Source records:
-- Opening Marker --
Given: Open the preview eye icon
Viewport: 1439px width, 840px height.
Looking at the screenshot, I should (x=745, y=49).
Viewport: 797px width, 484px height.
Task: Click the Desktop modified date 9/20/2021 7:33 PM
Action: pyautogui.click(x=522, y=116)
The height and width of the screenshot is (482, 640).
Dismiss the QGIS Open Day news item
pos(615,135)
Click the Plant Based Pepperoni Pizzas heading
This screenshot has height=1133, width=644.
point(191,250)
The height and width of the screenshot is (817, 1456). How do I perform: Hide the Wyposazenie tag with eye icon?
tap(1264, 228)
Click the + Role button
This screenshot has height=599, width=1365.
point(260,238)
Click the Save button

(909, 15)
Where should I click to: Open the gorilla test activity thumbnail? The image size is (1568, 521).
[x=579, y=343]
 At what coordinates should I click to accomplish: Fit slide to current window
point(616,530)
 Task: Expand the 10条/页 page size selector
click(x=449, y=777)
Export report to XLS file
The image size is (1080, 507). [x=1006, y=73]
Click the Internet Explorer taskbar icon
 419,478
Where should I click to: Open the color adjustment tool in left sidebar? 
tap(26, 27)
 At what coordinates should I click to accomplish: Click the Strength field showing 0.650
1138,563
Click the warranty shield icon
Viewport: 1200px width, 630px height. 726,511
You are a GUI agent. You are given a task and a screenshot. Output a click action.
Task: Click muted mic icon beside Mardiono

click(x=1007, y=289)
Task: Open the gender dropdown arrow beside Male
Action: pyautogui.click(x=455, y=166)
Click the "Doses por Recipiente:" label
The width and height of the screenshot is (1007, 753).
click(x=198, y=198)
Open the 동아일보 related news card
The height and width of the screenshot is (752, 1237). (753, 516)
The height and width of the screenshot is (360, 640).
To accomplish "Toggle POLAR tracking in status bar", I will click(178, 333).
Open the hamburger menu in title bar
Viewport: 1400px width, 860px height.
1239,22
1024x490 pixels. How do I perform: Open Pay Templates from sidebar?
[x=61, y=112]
-- Closing Marker --
* Directions
From the line containing "The height and width of the screenshot is (482, 640)." to the last line of the data above, copy each line exactly and add nothing.

* Output of the task
The height and width of the screenshot is (482, 640).
Dismiss the QGIS Open Day news item
pos(615,135)
Click the Plant Based Pepperoni Pizzas heading
This screenshot has height=1133, width=644.
point(191,250)
The height and width of the screenshot is (817, 1456). How do I perform: Hide the Wyposazenie tag with eye icon?
tap(1264, 228)
Click the + Role button
This screenshot has height=599, width=1365.
point(260,238)
Click the Save button

(909, 15)
Where should I click to: Open the gorilla test activity thumbnail? The image size is (1568, 521).
[x=579, y=343]
 At what coordinates should I click to accomplish: Fit slide to current window
point(616,530)
 Task: Expand the 10条/页 page size selector
click(x=449, y=777)
Export report to XLS file
The image size is (1080, 507). [x=1006, y=73]
Click the Internet Explorer taskbar icon
 419,478
Where should I click to: Open the color adjustment tool in left sidebar? 
tap(26, 27)
 At what coordinates should I click to accomplish: Click the Strength field showing 0.650
1138,563
Click the warranty shield icon
Viewport: 1200px width, 630px height. 726,511
You are a GUI agent. You are given a task and a screenshot. Output a click action.
Task: Click muted mic icon beside Mardiono

click(x=1007, y=289)
Task: Open the gender dropdown arrow beside Male
Action: pyautogui.click(x=455, y=166)
Click the "Doses por Recipiente:" label
The width and height of the screenshot is (1007, 753).
click(x=198, y=198)
Open the 동아일보 related news card
The height and width of the screenshot is (752, 1237). (753, 516)
The height and width of the screenshot is (360, 640).
To accomplish "Toggle POLAR tracking in status bar", I will click(178, 333).
Open the hamburger menu in title bar
Viewport: 1400px width, 860px height.
1239,22
1024x490 pixels. How do I perform: Open Pay Templates from sidebar?
[x=61, y=112]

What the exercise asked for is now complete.